*** RECORDS FOR THE TASK Section Begins ***

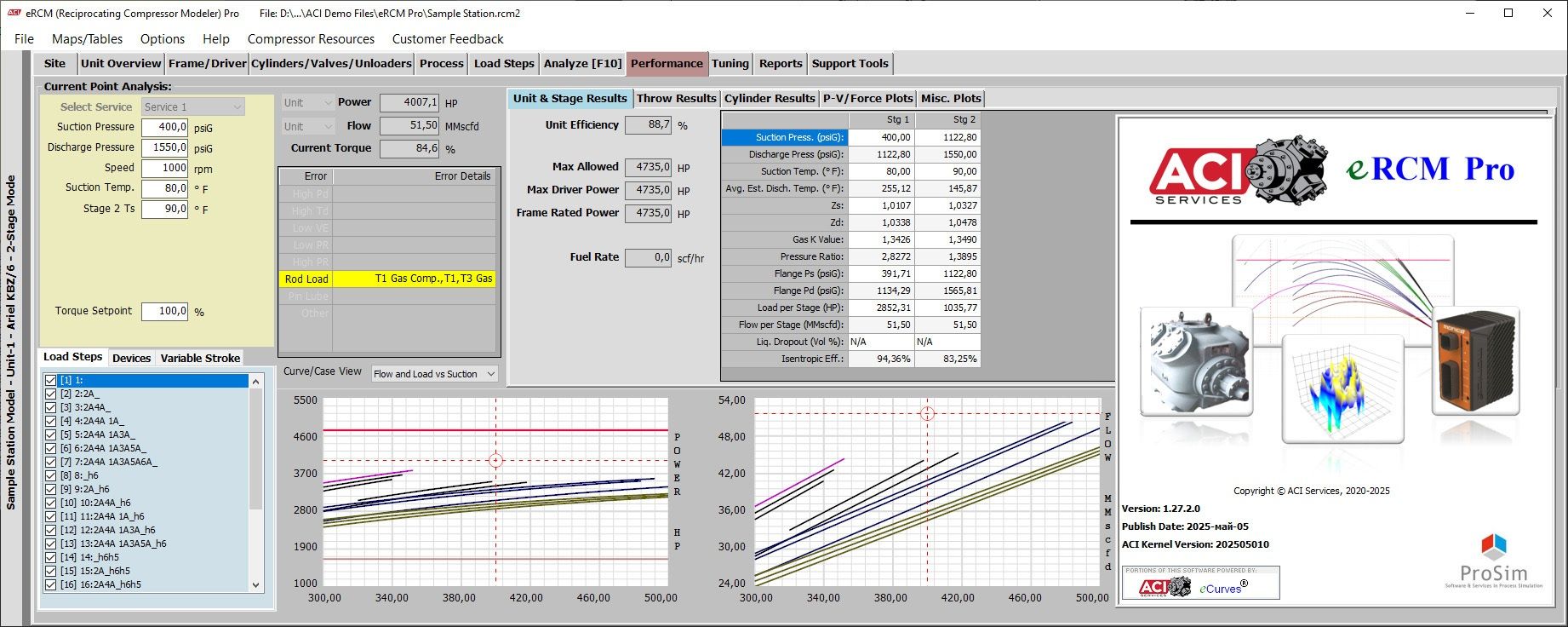Click the gray compressor frame picture
Image resolution: width=1568 pixels, height=627 pixels.
tap(1196, 362)
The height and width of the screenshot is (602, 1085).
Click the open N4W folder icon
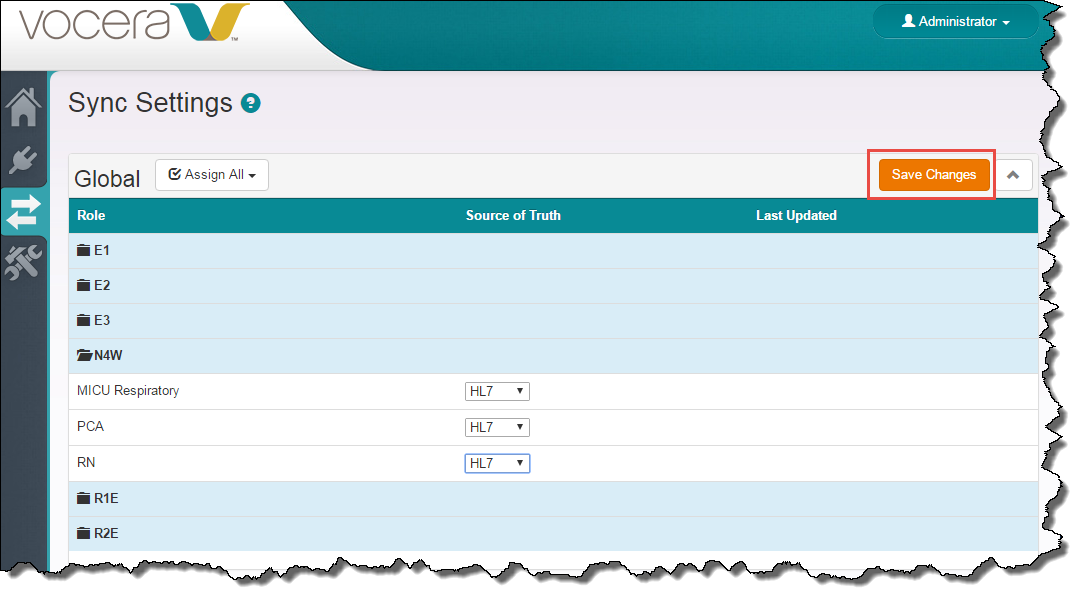(x=85, y=356)
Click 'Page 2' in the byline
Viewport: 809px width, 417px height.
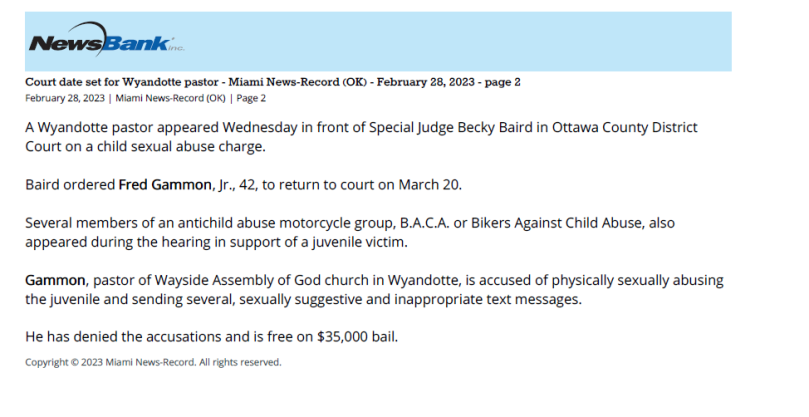[251, 98]
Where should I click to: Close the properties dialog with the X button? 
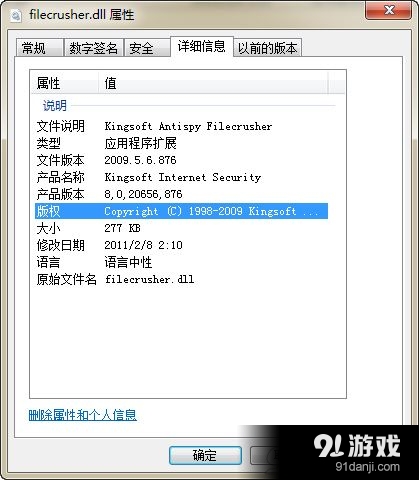pos(388,10)
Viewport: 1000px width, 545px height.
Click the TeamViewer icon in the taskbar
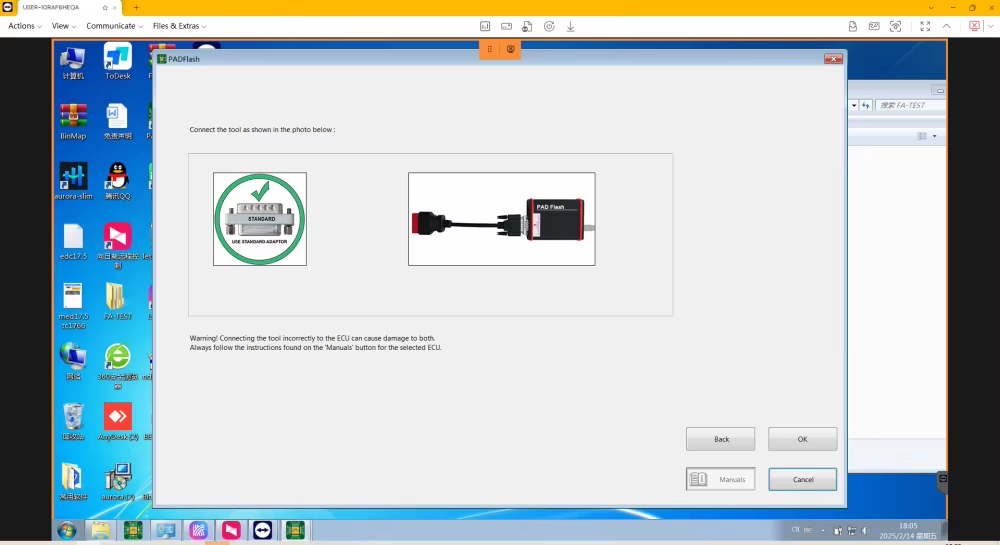(x=262, y=530)
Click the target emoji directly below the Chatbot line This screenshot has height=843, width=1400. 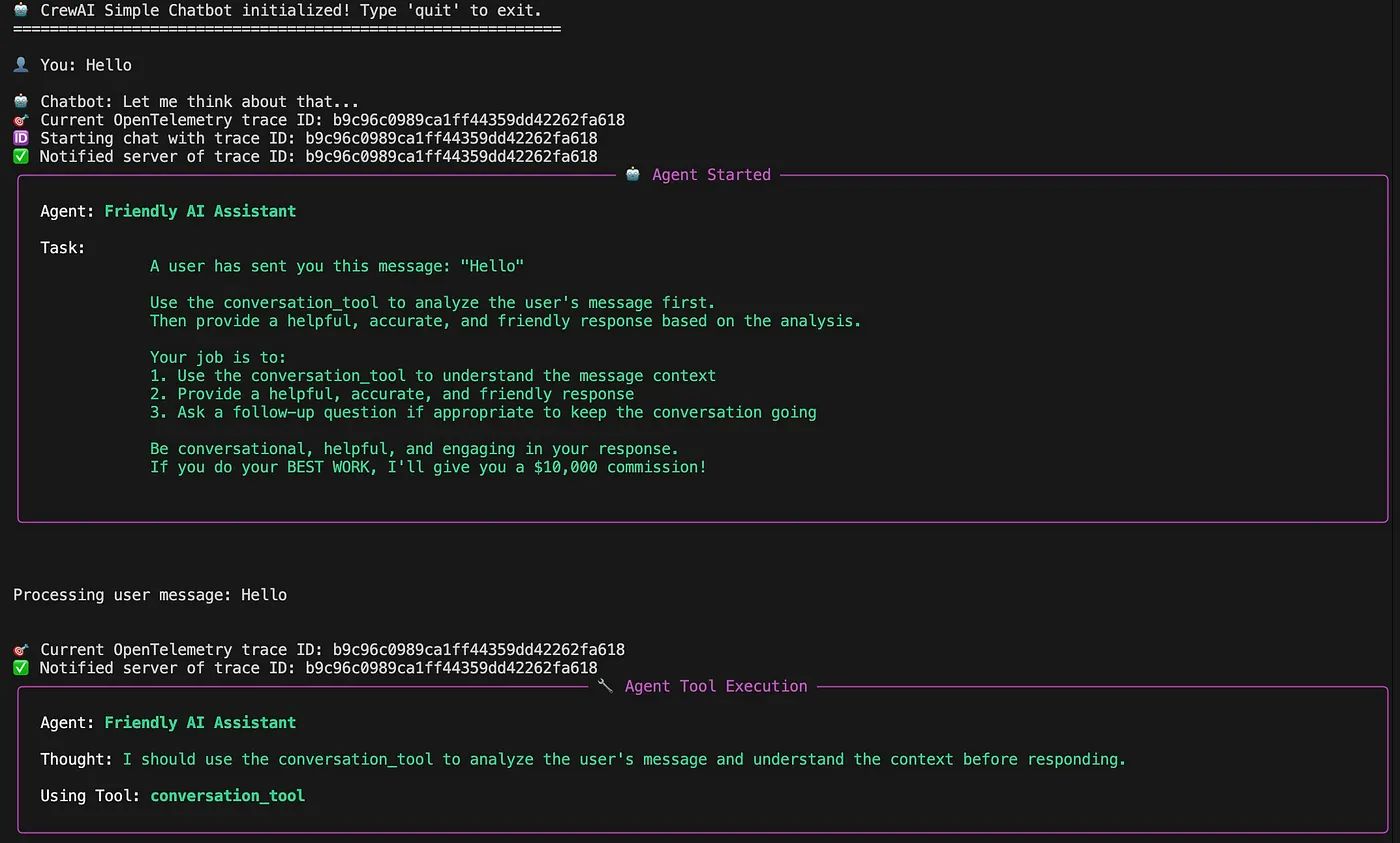[21, 120]
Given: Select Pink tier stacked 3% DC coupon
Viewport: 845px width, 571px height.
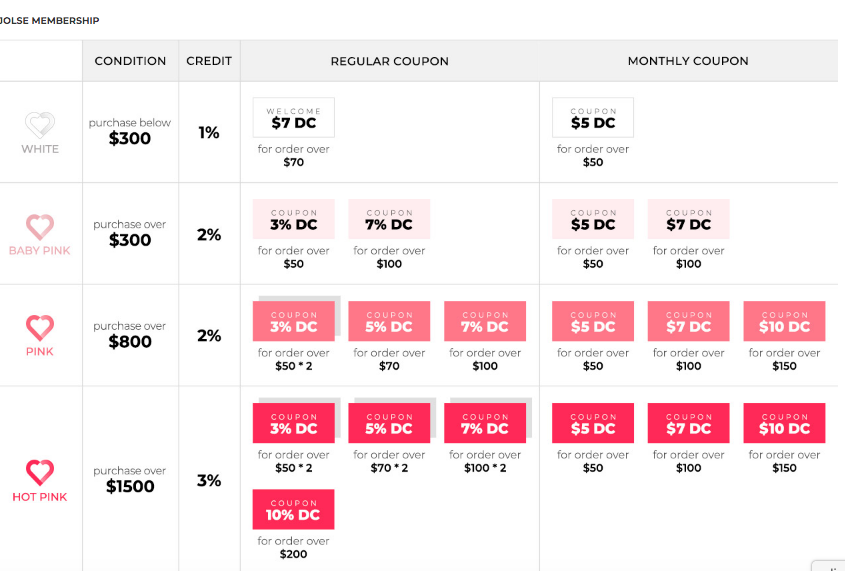Looking at the screenshot, I should click(294, 321).
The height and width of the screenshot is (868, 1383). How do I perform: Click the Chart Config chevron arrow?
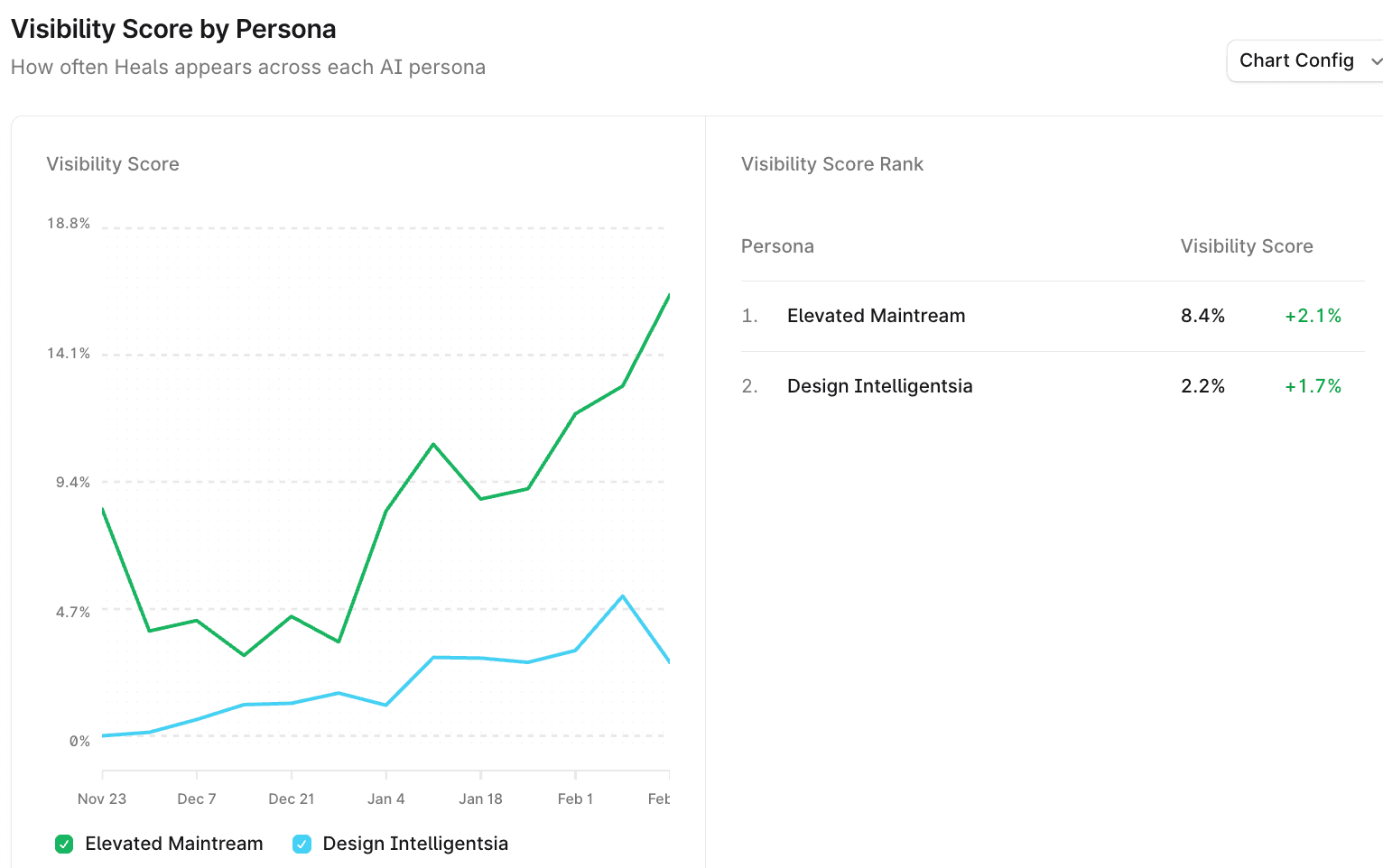(1376, 60)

*** RECORDS FOR THE TASK Section Ends ***

_TASK DETAILS_
Write out exactly the lines from the one containing "The height and width of the screenshot is (868, 1383)." through the end of the records above, both included, leaving all pictures out.

_THE ANSWER_
The height and width of the screenshot is (868, 1383). How do I perform: Click the Chart Config chevron arrow?
(1376, 60)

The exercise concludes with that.